En France et en Europe en général, l’État finance la majorité des frais de scolarité dans les établissements d’études supérieures; par exemple le coût d’une inscription dans une université variera de 200 à 600 euros environ. Cependant, plusieurs institutions facturent des tarifs nettement plus élevés : écoles d’ingénieurs sous tutelle des ministères : défense (ENSTA Paris Tech, ISAE, Polytechnique etc.), économie (Mines Paris Tech, Mines Telecom etc.) et agriculture (AgroParisTech, Sup Agro etc.). Ils pratiquent des tarifs qui les rapprochent des coût réels de l’ordre de 10 000 euros / an mais qui limitent d’autant leur accessibilité économique.
Comme tous les étudiants ne vivent pas chez leurs parents dans une ville universitaire, à ces coûts, s’ajoutent ceux de l’hébergement, de la subsistance et du transport, du matériel scolaire, etc. pour la majorité d’entre eux.
En acceptant de vivre humblement, de partager un logement et de travailler à temps partiel, les étudiants peuvent espérer boucler leur budget, souvent avec le support de leurs parents mais pour beaucoup d’étudiants, ces choix n’offrent pas autant d’intérêt que de pouvoir étudier dans de bonnes conditions sans avoir à se préoccuper de questions de survie, ce qu’ont bien compris beaucoup d’institutions en offrant des bourses aux étudiants satisfaisant à leurs critères d’engagement, d’implication ou de réussite. ( Voir le répertoire des bourses d’études )
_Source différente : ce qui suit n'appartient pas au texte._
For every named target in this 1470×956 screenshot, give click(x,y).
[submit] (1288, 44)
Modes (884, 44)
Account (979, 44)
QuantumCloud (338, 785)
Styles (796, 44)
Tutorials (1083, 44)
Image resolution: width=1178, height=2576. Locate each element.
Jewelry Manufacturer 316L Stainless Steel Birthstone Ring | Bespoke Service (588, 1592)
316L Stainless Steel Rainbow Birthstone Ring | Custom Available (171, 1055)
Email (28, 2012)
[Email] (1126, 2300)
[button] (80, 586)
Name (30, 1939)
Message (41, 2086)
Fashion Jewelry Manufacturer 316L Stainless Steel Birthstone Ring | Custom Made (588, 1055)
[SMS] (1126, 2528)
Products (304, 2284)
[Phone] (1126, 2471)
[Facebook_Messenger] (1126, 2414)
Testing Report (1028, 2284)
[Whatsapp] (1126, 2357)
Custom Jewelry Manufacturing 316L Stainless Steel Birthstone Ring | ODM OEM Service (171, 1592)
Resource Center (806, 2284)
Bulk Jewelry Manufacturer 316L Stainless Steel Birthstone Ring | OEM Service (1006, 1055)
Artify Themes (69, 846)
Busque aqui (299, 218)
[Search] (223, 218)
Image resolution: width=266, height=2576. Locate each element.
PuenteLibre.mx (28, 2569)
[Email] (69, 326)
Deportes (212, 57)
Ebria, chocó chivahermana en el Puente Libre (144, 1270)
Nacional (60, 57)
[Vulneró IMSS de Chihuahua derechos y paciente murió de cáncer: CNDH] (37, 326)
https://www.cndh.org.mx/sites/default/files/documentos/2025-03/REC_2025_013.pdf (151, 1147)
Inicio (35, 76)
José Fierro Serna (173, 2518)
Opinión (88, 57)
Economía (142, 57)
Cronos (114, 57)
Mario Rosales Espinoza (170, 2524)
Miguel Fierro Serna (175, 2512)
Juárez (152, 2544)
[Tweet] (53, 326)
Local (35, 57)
Mais parfois, même avec les bourses, il sera impossible d’y arriver en soutenant les exigences des études dans la durée. Certains essaieront de trouver des sources de financement alternatif, comme le sociofinancement, mais au vu de la difficulté, la plupart finiront par souscrire à un prêt étudiant, nettement moins difficile à obtenir.
Un calcul facile
Pour les banques, investir dans le futur d’un étudiant représente un risque quasi nul, car non seulement ils demanderont des garanties personnelles (caution d’un proche) ou de l’État (70% du prêt garanti par l’État), mais de plus elle considèrent qu’un étudiant gradué rapporte statistiquement beaucoup plus qu’un travailleur sans diplôme; le travailleur diplômé pourra donc rembourser son prêt d’autant plus facilement. Le calcul vaut aussi pour l’étudiant qui investit dans son futur : les avantages financiers à moyen terme d’un diplôme dépassent nettement les revenus qu’il aurait gagné en travaillant au lieu d’étudier. Aussi les banques prêtent sans hésiter et les étudiants s’endettent sans trop s’inquiéter.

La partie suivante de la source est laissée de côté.